> **PAGE TEXT**
════

Women, Biology, and the Mediterranean Views of Conception

The mention of the Holy Spirit overshadowing Mary leads us to examine the "biology" of conception according to popular Mediterranean perceptions. In conception, what do males contribute, what females? What contribution or agency is attributed to the Spirit in Luke 1:35 and what to Mary? Modern, scientifically educated people need to remember that the female ovum was first discovered in 1827, only with the advent of the microscope; so there is no empirical evidence of a female contribution before this. But what was the popular understanding before the advent of King Science?


Simply put, the female's contribution to conception was to provide a field into which the male's seed was sown (Delaney). In effect, males contributed all, and females provided space for this to grow. Tertullian said it succinctly: "The whole fruit is already present in the semen" (Apologia 9.8). This perception would portray the humanity of Jesus in no way dependent upon Mary, but upon God. Moreover, before microscopes etc., there was no understanding as we have of the growth of sperm and ovum to blastosphere to fetus. The whole person (homounculus) was present in the male sperm; it only grew larger as it nested in the womb. What the male sowed, then, was the already formed child. This helps to explain certain developments in iconography. In some pictures, the whole, already formed Jesus appears in the Virgin's belly at the angel's annunciation. [See Schiller, plates 2, 98] It was even possible to dramatize the Incarnation by depicting a fully formed baby Jesus descending from heaven.

════

> **RECORDED DATA**
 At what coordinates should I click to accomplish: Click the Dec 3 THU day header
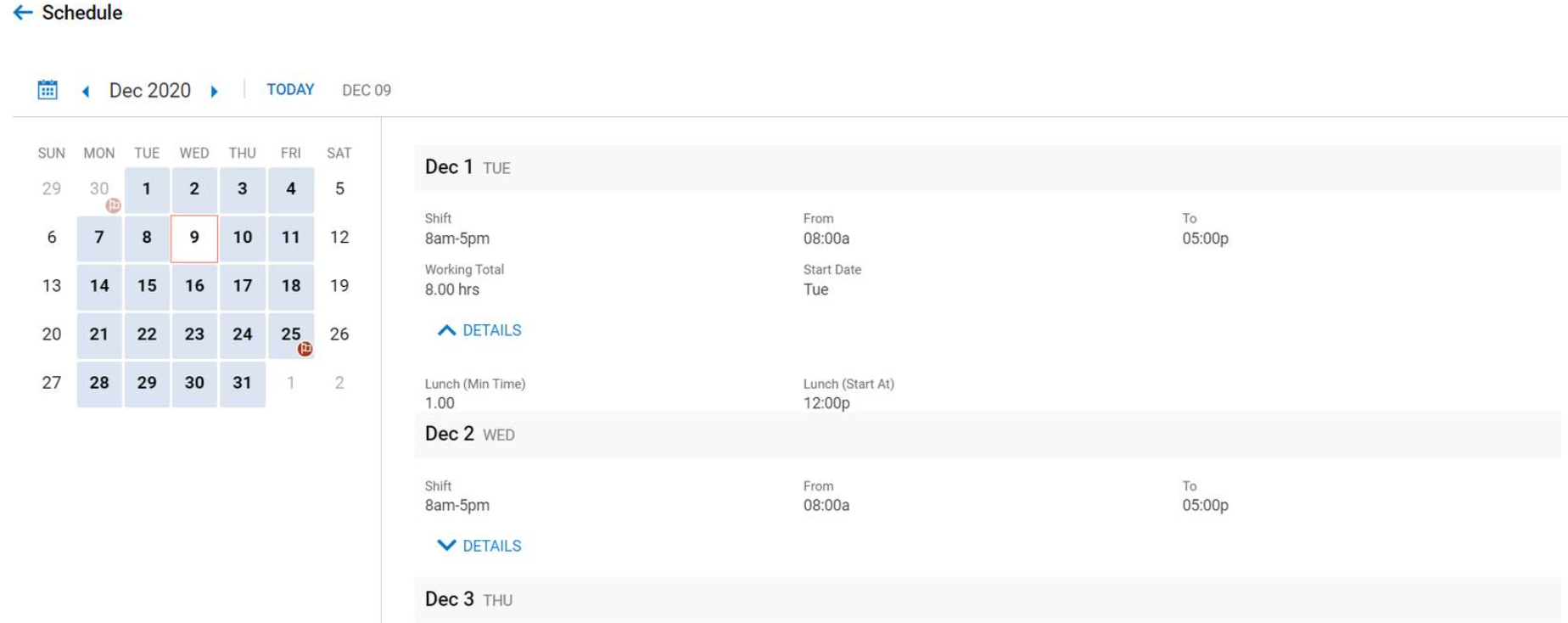click(x=988, y=600)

════

> **PROBLEMS TO WORK ON**
[A] Reproduce word for word the portion of the passage on Mediterranean views of conception that opens with the words containing "Women, Biology, and" and closes with "of King Science?".
[B] Resume the passage on Mediterranean views of conception, picking it up after its final sentence.
The data above have no connection to the passage on Mediterranean views of conception.

> **ANSWERS TO EACH TASK**
[A]
Women, Biology, and the Mediterranean Views of Conception

The mention of the Holy Spirit overshadowing Mary leads us to examine the "biology" of conception according to popular Mediterranean perceptions. In conception, what do males contribute, what females? What contribution or agency is attributed to the Spirit in Luke 1:35 and what to Mary? Modern, scientifically educated people need to remember that the female ovum was first discovered in 1827, only with the advent of the microscope; so there is no empirical evidence of a female contribution before this. But what was the popular understanding before the advent of King Science?

[B]
In time the church rejected this, probably in the interest of the humanity of Jesus. Antoninus, Archbishop of Florence, condemned this depiction in the fifteenth century: "Painters are to be blamed when they paint things contrary to our faith . . . when in the Annunciation, they represent a small infant Jesus in the Virgin's womb, as if the body he took on were not of her substance."

All of this is mentioned in light of the extreme care to preserve and promote Mary's "shame," her virginity. Artists and writers, then, were sensitive to the implications of the overshadowing of the Spirit in Luke 1:35, because their popular notions of conception suggested that the physical substance, the fully formed Jesus, had to come from someone, and not from the female involved.


There is also a curious development in which the biological virginity of Mary is further safeguarded. In many pictures which show the fully formed baby Jesus descending from heaven to Mary, the trajectory of his descent is not to her womb, but to her ear. In complete deference to her virginity, the conception had nothing to do whatever with her female sexual organs, which remained forever intact. She did not conceive through her womb, but through her ear.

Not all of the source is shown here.